La arrogancia molesta como un perfume rancio, pero tiene el brillo de la espontaneidad. El arrogante se limita a celebrarse sin cortapisas, y delega en los demás el trabajo de soportarlo.
A la larga, si no resulta demasiado ilusa, la arrogancia acaba tolerándose con un punto de simpatía. A fin de cuentas, se exhibe como amago de fortaleza, y en ese pulso de poder que es la interacción social el fuerte siempre despierta admiración.

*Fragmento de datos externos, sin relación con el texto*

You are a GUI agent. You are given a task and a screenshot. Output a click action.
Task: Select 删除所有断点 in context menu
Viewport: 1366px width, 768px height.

En cambio, la falta de autoestima, la reticencia y la inseguridad, incomodan a todo el mundo. Para querer a quien no se quiere hay que hacerlo a su pesar, salvándolo de sí mismo, inventando una valía a la que se resiste. Ese fastidioso esfuerzo acaba urdiendo una conspiración entre el propio descrédito y el desprecio ajeno. Nadie se venderá bien si enfatiza sus defectos y cuestiona sus virtudes; la debilidad puede inspirar compasión, pero difícilmente despertará amor.
La persona de baja autoestima estimula la crueldad, al ser cruel consigo misma; la desconfianza, pues cabe esperar de ella manipulaciones y disimulos; o, en fin, mera compasión. Su lamento cansa; su reclamo ofende. Si un día pretende seducir, resulta patética. Exhala una languidez que difícilmente soportamos por mucho tiempo. Quien quiera triunfar, que se ponga de parte de sí mismo: hasta los rivales reconocerán su dignidad.